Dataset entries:
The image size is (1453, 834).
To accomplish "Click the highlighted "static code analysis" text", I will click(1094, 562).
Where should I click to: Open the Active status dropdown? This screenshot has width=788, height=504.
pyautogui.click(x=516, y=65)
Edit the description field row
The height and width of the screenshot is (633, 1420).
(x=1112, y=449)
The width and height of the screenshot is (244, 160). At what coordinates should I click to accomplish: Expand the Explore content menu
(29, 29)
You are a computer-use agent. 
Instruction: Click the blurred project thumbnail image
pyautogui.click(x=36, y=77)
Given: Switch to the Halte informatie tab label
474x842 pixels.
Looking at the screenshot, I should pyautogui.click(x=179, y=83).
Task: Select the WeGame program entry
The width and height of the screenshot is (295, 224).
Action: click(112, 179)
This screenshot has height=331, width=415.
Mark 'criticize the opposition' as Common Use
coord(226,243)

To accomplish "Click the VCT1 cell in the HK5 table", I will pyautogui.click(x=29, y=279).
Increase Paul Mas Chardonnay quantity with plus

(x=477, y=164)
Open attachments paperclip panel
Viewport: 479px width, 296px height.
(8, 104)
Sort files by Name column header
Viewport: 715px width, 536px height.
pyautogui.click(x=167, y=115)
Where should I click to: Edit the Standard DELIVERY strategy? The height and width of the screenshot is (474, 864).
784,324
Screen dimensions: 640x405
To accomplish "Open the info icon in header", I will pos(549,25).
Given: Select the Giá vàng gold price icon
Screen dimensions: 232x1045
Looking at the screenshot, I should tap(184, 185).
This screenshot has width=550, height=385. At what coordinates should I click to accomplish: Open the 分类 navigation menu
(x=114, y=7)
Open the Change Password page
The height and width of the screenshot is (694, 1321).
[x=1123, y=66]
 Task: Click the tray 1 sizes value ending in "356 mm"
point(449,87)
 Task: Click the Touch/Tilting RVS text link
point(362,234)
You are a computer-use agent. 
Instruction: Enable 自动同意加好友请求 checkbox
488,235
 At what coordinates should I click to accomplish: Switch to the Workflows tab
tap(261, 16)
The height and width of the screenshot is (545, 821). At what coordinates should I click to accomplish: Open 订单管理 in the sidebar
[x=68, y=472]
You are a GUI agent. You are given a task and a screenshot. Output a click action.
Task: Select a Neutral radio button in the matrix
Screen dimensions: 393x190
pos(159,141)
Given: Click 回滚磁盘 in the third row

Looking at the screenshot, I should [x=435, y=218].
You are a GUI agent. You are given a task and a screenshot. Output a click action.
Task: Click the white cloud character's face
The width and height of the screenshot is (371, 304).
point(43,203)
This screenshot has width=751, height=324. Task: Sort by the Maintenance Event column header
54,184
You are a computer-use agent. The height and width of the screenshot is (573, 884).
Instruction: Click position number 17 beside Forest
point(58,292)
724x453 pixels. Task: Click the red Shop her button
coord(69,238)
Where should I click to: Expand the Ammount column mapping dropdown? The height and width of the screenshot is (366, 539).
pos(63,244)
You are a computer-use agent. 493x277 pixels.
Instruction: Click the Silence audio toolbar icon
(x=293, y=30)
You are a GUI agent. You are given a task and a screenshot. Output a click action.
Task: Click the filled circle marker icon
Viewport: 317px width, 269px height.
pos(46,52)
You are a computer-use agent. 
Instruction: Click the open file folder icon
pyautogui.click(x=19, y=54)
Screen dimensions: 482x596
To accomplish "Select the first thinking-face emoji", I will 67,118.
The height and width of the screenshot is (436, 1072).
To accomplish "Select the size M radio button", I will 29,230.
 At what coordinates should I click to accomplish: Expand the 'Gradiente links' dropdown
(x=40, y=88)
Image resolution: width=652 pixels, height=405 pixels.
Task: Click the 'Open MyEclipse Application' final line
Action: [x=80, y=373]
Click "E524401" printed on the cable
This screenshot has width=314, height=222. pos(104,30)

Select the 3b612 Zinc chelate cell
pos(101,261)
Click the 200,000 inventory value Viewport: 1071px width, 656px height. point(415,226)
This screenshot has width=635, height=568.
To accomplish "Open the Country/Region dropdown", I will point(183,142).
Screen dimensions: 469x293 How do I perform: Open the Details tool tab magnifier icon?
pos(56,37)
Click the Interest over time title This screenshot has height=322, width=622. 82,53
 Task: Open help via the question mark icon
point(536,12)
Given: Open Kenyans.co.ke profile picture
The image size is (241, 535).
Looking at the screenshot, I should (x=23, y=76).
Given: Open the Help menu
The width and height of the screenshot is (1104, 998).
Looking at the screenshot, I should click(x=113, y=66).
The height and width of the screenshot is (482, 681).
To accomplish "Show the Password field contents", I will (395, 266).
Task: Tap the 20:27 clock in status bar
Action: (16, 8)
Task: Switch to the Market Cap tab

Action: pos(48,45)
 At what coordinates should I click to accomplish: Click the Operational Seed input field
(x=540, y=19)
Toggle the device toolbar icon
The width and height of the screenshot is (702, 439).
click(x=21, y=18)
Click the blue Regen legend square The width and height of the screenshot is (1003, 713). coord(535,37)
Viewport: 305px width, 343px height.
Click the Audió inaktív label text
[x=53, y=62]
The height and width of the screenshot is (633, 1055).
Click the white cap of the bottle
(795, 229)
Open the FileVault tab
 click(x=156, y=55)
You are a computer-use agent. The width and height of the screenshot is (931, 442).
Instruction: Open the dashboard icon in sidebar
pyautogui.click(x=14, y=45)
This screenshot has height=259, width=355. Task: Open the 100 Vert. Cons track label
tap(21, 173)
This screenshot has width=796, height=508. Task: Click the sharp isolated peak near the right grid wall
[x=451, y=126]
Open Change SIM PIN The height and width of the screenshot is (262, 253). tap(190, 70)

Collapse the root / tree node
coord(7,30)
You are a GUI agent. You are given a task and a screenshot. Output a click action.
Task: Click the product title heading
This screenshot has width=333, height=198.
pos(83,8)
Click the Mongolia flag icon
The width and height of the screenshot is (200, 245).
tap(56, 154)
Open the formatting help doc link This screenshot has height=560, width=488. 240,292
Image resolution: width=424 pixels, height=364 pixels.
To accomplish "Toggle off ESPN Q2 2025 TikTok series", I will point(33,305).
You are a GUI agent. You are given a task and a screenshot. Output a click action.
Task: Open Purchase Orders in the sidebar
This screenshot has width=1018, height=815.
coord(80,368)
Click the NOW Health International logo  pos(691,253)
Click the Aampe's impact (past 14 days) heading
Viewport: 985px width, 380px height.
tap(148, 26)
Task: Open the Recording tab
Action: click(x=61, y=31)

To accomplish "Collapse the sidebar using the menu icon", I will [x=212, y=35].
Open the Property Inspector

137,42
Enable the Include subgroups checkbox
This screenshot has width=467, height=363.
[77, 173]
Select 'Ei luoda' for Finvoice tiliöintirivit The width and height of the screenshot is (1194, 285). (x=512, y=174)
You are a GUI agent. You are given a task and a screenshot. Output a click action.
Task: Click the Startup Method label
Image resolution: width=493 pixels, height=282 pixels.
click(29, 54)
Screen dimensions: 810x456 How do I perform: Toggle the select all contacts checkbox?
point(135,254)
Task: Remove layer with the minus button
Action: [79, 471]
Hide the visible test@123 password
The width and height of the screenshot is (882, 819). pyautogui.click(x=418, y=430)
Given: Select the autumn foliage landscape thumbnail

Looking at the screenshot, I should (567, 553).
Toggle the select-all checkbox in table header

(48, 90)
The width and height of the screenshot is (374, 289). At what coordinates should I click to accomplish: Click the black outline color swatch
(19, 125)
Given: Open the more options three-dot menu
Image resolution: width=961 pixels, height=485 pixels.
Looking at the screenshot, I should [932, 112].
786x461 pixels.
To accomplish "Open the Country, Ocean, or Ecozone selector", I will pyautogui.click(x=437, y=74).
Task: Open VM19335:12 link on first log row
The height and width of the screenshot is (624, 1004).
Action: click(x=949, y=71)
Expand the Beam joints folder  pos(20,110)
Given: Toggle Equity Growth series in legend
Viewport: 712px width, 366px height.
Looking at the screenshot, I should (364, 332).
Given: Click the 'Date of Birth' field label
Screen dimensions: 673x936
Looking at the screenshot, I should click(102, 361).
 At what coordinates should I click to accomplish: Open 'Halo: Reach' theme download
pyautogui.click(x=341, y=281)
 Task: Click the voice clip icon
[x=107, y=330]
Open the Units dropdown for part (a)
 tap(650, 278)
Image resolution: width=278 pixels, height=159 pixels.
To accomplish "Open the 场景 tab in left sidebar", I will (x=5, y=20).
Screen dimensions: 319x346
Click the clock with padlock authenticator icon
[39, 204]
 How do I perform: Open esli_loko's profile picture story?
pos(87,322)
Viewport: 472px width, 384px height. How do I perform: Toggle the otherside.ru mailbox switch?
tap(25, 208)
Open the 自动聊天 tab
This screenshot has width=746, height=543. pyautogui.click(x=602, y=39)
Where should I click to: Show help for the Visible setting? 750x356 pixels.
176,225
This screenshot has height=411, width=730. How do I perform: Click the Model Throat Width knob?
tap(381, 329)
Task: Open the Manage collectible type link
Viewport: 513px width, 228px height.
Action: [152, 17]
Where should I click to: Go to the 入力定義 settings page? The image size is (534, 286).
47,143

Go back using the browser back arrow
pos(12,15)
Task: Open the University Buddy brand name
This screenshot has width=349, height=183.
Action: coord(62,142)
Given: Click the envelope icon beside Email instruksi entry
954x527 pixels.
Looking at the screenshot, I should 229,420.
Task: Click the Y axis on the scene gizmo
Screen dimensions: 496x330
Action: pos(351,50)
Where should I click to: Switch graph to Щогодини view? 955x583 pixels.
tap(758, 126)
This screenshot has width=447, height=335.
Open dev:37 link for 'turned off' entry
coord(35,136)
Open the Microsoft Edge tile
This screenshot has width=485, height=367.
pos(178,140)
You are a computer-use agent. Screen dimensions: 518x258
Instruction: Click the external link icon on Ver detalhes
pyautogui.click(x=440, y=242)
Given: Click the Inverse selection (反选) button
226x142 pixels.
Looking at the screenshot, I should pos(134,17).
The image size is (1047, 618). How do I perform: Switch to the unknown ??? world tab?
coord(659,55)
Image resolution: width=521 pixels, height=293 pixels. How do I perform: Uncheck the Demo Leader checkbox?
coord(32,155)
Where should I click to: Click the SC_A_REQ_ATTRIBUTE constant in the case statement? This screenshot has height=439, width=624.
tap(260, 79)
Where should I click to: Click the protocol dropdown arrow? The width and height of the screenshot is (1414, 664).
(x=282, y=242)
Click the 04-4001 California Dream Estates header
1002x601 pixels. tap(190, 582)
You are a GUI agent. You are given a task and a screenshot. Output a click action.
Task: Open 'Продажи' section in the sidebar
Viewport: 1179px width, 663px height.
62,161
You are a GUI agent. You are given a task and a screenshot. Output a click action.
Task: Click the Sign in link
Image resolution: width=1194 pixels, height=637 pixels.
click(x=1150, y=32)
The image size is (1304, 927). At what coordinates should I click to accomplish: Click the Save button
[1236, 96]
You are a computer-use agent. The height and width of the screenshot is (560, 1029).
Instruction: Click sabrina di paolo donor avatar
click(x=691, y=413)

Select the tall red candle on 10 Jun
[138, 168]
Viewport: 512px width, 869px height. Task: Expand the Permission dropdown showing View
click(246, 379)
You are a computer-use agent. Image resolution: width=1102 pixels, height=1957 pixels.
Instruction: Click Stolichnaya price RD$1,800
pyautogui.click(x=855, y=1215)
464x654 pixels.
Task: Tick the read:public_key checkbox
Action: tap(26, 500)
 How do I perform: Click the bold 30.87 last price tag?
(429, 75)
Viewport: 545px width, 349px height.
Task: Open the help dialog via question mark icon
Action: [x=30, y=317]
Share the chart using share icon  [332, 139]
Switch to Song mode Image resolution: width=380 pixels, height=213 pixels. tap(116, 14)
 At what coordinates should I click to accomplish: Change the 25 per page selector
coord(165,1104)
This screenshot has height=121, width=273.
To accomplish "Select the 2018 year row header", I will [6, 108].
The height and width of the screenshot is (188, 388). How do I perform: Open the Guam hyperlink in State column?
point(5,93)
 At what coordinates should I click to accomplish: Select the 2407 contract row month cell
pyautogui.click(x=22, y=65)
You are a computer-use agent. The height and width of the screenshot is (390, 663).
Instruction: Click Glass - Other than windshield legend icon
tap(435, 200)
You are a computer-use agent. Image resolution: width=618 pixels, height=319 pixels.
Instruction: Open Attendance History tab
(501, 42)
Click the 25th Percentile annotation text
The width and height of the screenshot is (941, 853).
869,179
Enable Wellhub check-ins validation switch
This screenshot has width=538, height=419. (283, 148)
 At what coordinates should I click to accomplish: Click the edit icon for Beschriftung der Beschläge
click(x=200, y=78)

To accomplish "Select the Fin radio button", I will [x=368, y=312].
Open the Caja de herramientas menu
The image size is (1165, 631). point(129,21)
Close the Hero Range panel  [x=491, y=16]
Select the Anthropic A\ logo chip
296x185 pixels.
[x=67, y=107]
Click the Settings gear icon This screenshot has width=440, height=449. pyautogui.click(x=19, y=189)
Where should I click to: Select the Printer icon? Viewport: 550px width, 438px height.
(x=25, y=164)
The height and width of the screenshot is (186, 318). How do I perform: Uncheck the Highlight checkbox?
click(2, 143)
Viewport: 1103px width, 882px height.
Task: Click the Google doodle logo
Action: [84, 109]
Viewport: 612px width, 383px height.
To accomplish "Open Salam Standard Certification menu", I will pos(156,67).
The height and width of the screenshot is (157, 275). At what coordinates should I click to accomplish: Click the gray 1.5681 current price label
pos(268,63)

TASK STATEMENT: Your reply must consist solely of the number of lines in the data that contain the word "title".

REPLY TO THE TASK: 2